Diversity & Inclusion

Case studies in culture

Conducting international investigations abroad requires adaptability and a willingness to learn new customs. The author, who’s conducted many overseas investigations throughout her career, details her experiences to demonstrate why understanding people and their cultures can vastly improve your investigations abroad.

While investigating South American drug traffickers, I had to track their movements as they traveled with their families between South America and the U.S., but the only information I had were the men’s surnames. While this information might seem vital to tracing someone’s flights between continents, having grown up in a Puerto Rican family and in a neighborhood of South American families, I knew that it’s not uncommon for South Americans to use both maternal and paternal surnames, and it was possible they were using their wives’, mothers’ or maternal grandmothers’ last names to travel.
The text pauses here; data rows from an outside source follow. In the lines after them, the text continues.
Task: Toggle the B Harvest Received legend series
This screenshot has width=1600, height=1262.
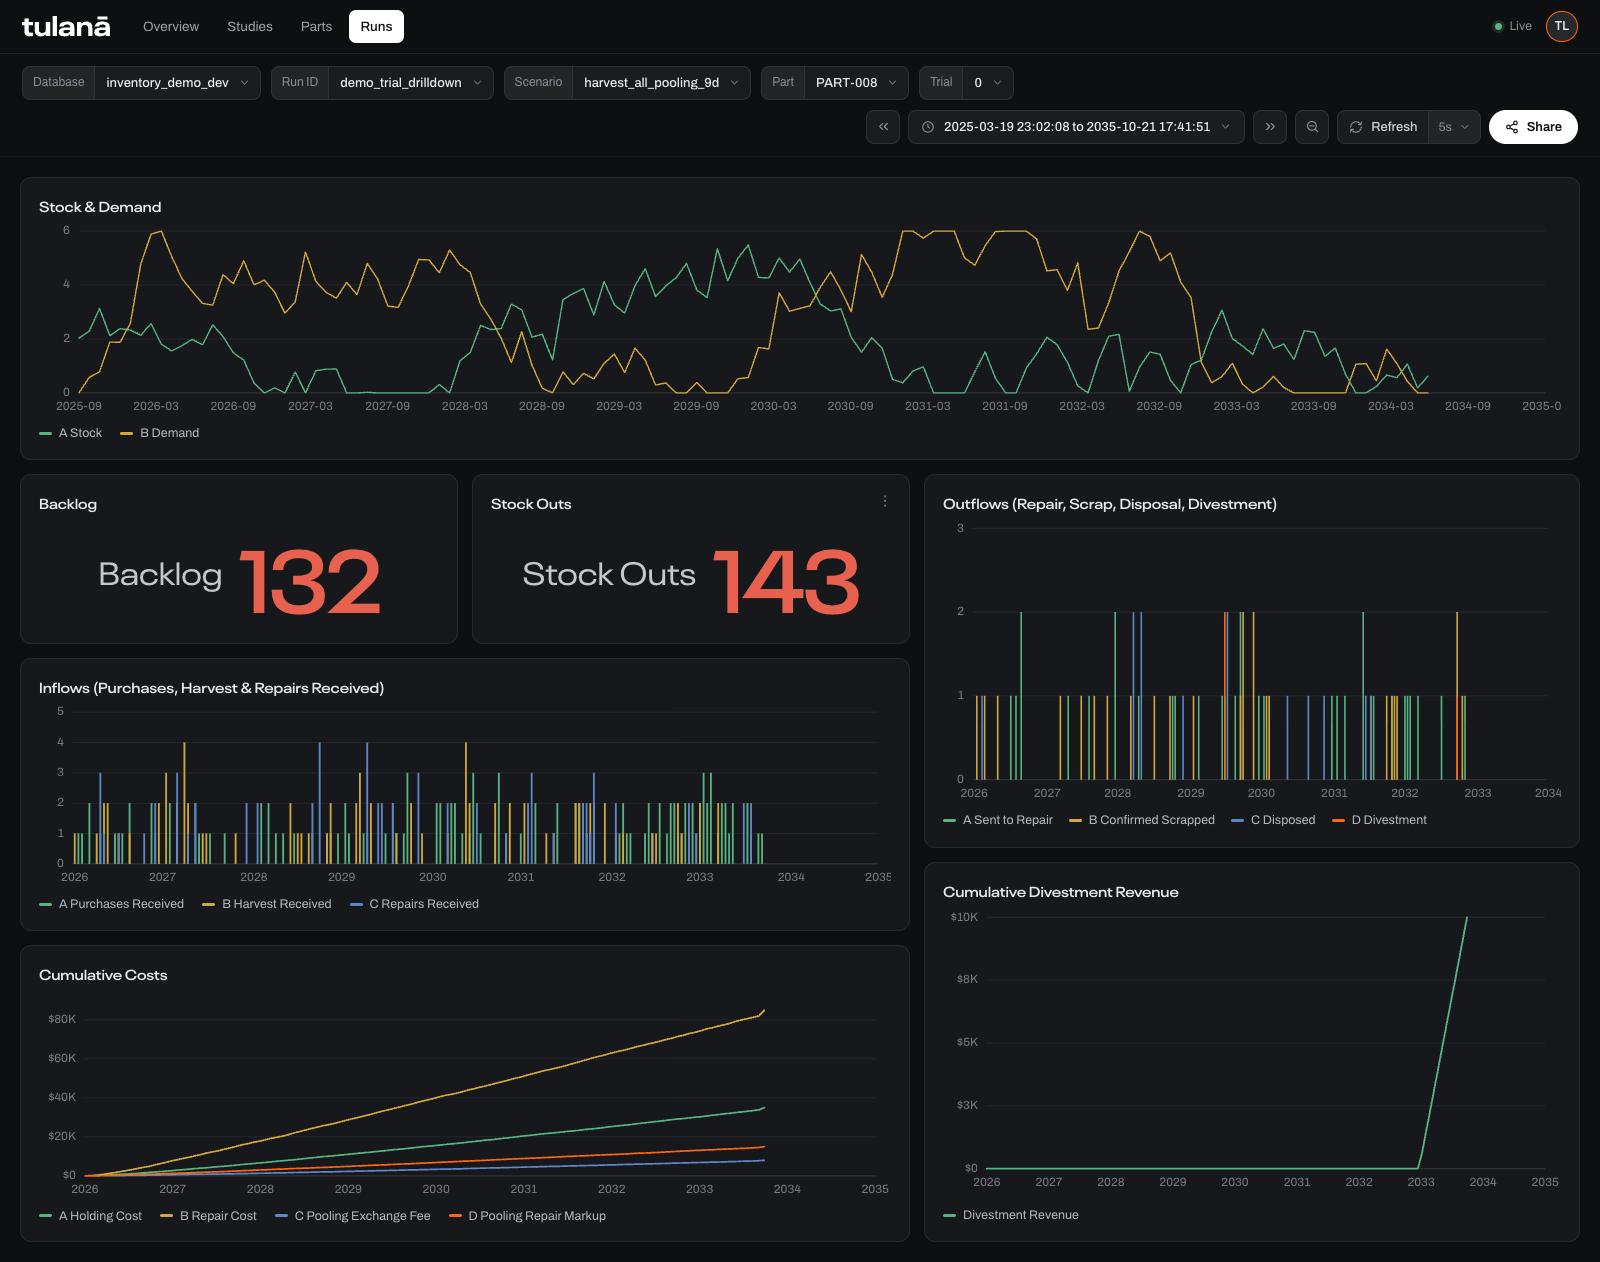Action: [x=267, y=904]
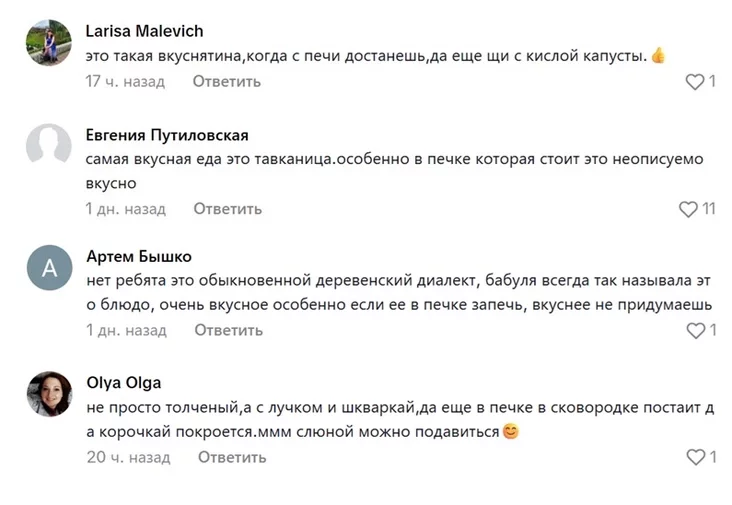The height and width of the screenshot is (505, 732).
Task: Reply to Артем Бышко's comment
Action: pos(228,330)
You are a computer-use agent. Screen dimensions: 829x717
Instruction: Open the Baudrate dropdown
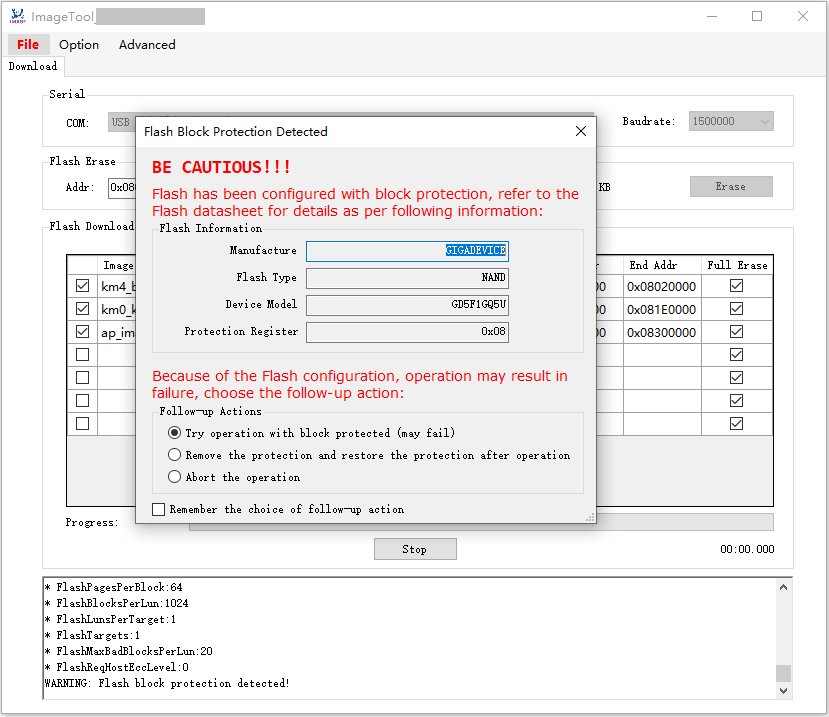point(731,121)

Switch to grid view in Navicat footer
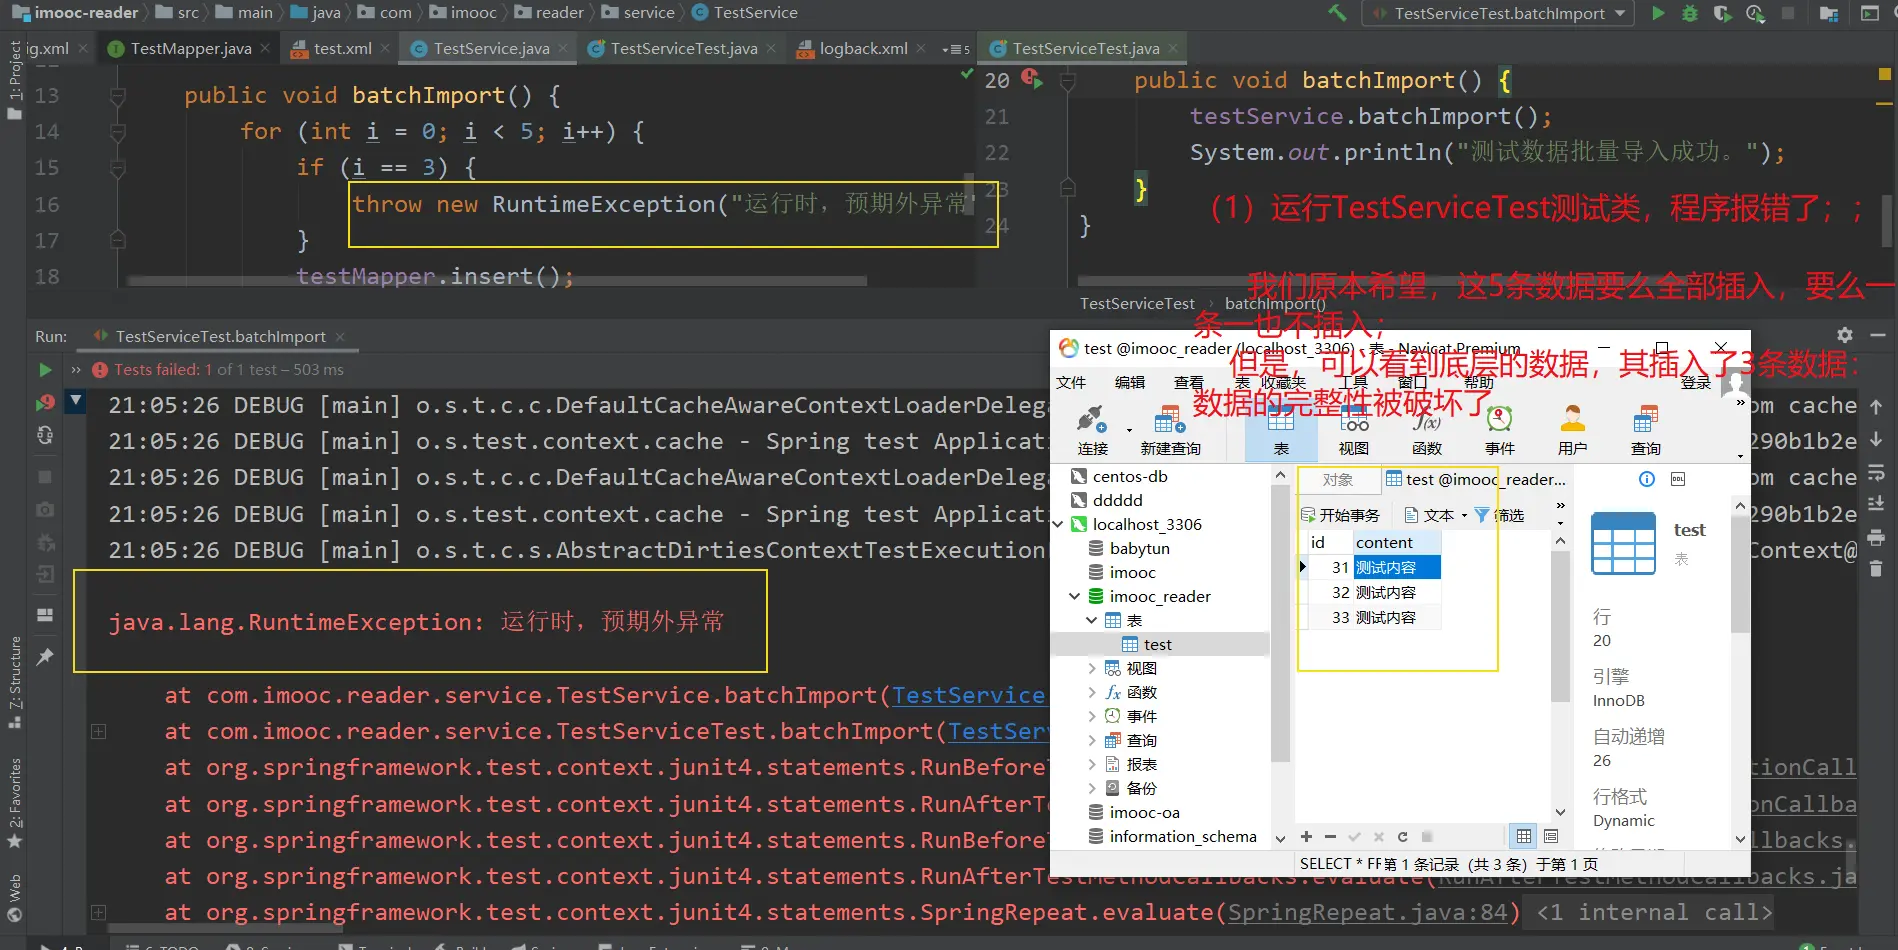(1523, 836)
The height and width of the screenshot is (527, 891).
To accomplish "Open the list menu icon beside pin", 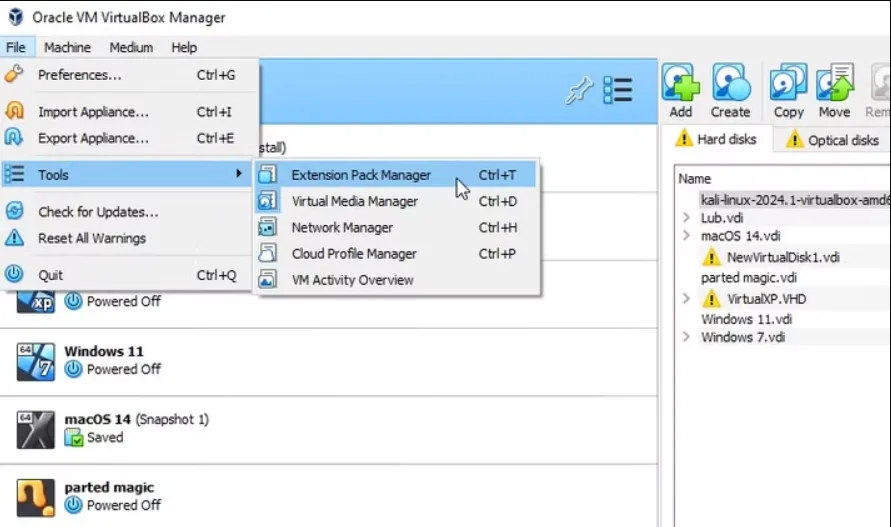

At first, my team was skeptical that searching for the women’s names would help, but knowing this information soon paid off. The men and their spouses were indeed traveling under the women’s surnames since it was culturally and legally acceptable for them to do so. Not only were we able to track their travels to and from the U.S., but we were also able to find their “funnel accounts” — bank accounts that receive deposits in multiple locations so that money launderers can circumvent reporting requirements for transactions — because they’d used maternal surnames to open them. (See “Dos Apellidos: When Families Have Two Surnames,” by Nicolás Cabrera, Denver Public Library, Nov. 17, 2020; “Lourdes C. Miranda, CFE,” by Jennifer Liebman, CFE, Fraud Magazine, November/December 2023; and “12 Red Flags for ‘Funnel Accounts’ Used to Launder Money,” by Denise Hutchings, Verafin, Feb. 25, 2015.)

I’ve been conducting international financial fraud investigations for more than 25 years, including when I was a CIA officer and FBI analyst, and while the latest technologies and investigative methods are important to my cases, I’ve found that my knowledge of the human side of the equation — the cultural customs and the language — was essential to closing a case.